▼

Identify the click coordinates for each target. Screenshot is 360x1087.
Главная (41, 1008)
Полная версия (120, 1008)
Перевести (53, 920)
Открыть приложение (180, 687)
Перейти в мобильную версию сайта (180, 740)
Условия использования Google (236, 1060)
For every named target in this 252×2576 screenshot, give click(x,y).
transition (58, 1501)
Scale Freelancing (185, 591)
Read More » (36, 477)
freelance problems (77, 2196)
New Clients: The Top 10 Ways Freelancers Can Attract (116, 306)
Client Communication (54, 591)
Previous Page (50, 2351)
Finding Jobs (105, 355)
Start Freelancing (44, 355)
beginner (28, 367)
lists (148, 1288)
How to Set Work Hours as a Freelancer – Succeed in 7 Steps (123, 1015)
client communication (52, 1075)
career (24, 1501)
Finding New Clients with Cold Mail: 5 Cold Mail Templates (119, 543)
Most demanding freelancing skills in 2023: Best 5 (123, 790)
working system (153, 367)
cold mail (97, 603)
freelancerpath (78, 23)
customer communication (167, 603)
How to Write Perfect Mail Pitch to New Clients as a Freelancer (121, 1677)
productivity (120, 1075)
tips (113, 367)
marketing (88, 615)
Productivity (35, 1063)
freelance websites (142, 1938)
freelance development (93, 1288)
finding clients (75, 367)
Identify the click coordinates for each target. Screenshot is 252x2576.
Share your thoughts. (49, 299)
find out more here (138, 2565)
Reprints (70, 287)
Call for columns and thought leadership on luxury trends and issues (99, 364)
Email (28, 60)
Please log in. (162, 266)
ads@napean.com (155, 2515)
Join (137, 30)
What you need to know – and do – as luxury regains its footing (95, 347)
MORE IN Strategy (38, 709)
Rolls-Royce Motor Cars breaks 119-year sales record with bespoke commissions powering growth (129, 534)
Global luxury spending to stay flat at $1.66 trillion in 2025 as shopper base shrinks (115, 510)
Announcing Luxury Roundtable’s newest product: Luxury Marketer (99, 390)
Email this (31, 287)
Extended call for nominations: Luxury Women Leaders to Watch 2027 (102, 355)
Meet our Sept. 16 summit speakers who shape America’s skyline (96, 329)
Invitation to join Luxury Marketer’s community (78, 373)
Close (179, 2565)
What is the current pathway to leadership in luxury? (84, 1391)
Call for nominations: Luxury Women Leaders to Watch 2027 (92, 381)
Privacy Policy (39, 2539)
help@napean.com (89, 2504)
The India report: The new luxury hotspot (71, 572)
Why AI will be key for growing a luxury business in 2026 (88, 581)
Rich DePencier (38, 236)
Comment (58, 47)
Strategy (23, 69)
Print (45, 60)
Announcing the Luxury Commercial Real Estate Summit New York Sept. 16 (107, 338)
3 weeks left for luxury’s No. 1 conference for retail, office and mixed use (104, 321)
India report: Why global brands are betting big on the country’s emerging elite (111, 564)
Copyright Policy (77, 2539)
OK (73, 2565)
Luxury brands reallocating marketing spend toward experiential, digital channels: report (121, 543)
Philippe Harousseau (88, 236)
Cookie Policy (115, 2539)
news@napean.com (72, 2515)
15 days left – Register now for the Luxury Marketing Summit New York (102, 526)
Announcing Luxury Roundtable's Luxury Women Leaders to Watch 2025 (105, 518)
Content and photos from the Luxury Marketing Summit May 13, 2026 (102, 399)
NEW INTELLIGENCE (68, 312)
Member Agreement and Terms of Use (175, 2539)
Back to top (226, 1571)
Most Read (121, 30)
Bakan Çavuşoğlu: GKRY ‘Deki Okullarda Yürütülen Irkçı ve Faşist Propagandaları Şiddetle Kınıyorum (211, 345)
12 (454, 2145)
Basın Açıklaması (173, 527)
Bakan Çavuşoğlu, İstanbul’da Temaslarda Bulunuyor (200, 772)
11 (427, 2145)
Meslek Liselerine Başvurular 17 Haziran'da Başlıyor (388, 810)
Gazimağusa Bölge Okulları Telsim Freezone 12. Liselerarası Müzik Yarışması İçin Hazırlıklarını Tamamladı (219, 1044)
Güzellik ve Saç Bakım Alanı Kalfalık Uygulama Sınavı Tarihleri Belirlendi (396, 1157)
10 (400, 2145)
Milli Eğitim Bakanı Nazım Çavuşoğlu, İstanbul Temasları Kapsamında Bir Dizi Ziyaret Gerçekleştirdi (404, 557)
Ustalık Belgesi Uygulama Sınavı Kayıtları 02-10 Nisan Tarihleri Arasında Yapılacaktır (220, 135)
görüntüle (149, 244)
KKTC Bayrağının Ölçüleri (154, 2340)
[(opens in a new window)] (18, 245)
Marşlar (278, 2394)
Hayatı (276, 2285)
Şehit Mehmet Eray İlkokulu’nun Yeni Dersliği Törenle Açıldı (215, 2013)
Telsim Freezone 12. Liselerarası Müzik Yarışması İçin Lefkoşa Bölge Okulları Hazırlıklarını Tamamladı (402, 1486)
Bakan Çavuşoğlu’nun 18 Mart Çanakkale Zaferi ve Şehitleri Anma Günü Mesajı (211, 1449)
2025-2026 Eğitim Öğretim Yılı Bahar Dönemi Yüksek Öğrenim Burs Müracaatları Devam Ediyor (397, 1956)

▲

■ **TASK REQUIREMENTS**
Repeat each line of the data exactly as it appears above.

■ **WRITTEN ANSWER**
Identify the click coordinates for each target. Screenshot is 360x1087.
Главная (41, 1008)
Полная версия (120, 1008)
Перевести (53, 920)
Открыть приложение (180, 687)
Перейти в мобильную версию сайта (180, 740)
Условия использования Google (236, 1060)
For every named target in this 252×2576 screenshot, give click(x,y).
transition (58, 1501)
Scale Freelancing (185, 591)
Read More » (36, 477)
freelance problems (77, 2196)
New Clients: The Top 10 Ways Freelancers Can Attract (116, 306)
Client Communication (54, 591)
Previous Page (50, 2351)
Finding Jobs (105, 355)
Start Freelancing (44, 355)
beginner (28, 367)
lists (148, 1288)
How to Set Work Hours as a Freelancer – Succeed in 7 Steps (123, 1015)
client communication (52, 1075)
career (24, 1501)
Finding New Clients with Cold Mail: 5 Cold Mail Templates (119, 543)
Most demanding freelancing skills in 2023: Best 5 (123, 790)
working system (153, 367)
cold mail (97, 603)
freelancerpath (78, 23)
customer communication (167, 603)
How to Write Perfect Mail Pitch to New Clients as a Freelancer (121, 1677)
productivity (120, 1075)
tips (113, 367)
marketing (88, 615)
Productivity (35, 1063)
freelance websites (142, 1938)
freelance development (93, 1288)
finding clients (75, 367)
Identify the click coordinates for each target. Screenshot is 252x2576.
Share your thoughts. (49, 299)
find out more here (138, 2565)
Reprints (70, 287)
Call for columns and thought leadership on luxury trends and issues (99, 364)
Email (28, 60)
Please log in. (162, 266)
ads@napean.com (155, 2515)
Join (137, 30)
What you need to know – and do – as luxury regains its footing (95, 347)
MORE IN Strategy (38, 709)
Rolls-Royce Motor Cars breaks 119-year sales record with bespoke commissions powering growth (129, 534)
Global luxury spending to stay flat at $1.66 trillion in 2025 as shopper base shrinks (115, 510)
Announcing Luxury Roundtable’s newest product: Luxury Marketer (99, 390)
Email this (31, 287)
Extended call for nominations: Luxury Women Leaders to Watch 2027 (102, 355)
Meet our Sept. 16 summit speakers who shape America’s skyline (96, 329)
Invitation to join Luxury Marketer’s community (78, 373)
Close (179, 2565)
What is the current pathway to leadership in luxury? (84, 1391)
Call for nominations: Luxury Women Leaders to Watch 2027 (92, 381)
Privacy Policy (39, 2539)
help@napean.com (89, 2504)
The India report: The new luxury hotspot (71, 572)
Why AI will be key for growing a luxury business in 2026 (88, 581)
Rich DePencier (38, 236)
Comment (58, 47)
Strategy (23, 69)
Print (45, 60)
Announcing the Luxury Commercial Real Estate Summit New York Sept. 16 (107, 338)
3 weeks left for luxury’s No. 1 conference for retail, office and mixed use (104, 321)
India report: Why global brands are betting big on the country’s emerging elite (111, 564)
Copyright Policy (77, 2539)
OK (73, 2565)
Luxury brands reallocating marketing spend toward experiential, digital channels: report (121, 543)
Philippe Harousseau (88, 236)
Cookie Policy (115, 2539)
news@napean.com (72, 2515)
15 days left – Register now for the Luxury Marketing Summit New York (102, 526)
Announcing Luxury Roundtable's Luxury Women Leaders to Watch 2025 (105, 518)
Content and photos from the Luxury Marketing Summit May 13, 2026 (102, 399)
NEW INTELLIGENCE (68, 312)
Member Agreement and Terms of Use (175, 2539)
Back to top (226, 1571)
Most Read (121, 30)
Bakan Çavuşoğlu: GKRY ‘Deki Okullarda Yürütülen Irkçı ve Faşist Propagandaları Şiddetle Kınıyorum (211, 345)
12 (454, 2145)
Basın Açıklaması (173, 527)
Bakan Çavuşoğlu, İstanbul’da Temaslarda Bulunuyor (200, 772)
11 (427, 2145)
Meslek Liselerine Başvurular 17 Haziran'da Başlıyor (388, 810)
Gazimağusa Bölge Okulları Telsim Freezone 12. Liselerarası Müzik Yarışması İçin Hazırlıklarını Tamamladı (219, 1044)
Güzellik ve Saç Bakım Alanı Kalfalık Uygulama Sınavı Tarihleri Belirlendi (396, 1157)
10 (400, 2145)
Milli Eğitim Bakanı Nazım Çavuşoğlu, İstanbul Temasları Kapsamında Bir Dizi Ziyaret Gerçekleştirdi (404, 557)
Ustalık Belgesi Uygulama Sınavı Kayıtları 02-10 Nisan Tarihleri Arasında Yapılacaktır (220, 135)
görüntüle (149, 244)
KKTC Bayrağının Ölçüleri (154, 2340)
[(opens in a new window)] (18, 245)
Marşlar (278, 2394)
Hayatı (276, 2285)
Şehit Mehmet Eray İlkokulu’nun Yeni Dersliği Törenle Açıldı (215, 2013)
Telsim Freezone 12. Liselerarası Müzik Yarışması İçin Lefkoşa Bölge Okulları Hazırlıklarını Tamamladı (402, 1486)
Bakan Çavuşoğlu’nun 18 Mart Çanakkale Zaferi ve Şehitleri Anma Günü Mesajı (211, 1449)
2025-2026 Eğitim Öğretim Yılı Bahar Dönemi Yüksek Öğrenim Burs Müracaatları Devam Ediyor (397, 1956)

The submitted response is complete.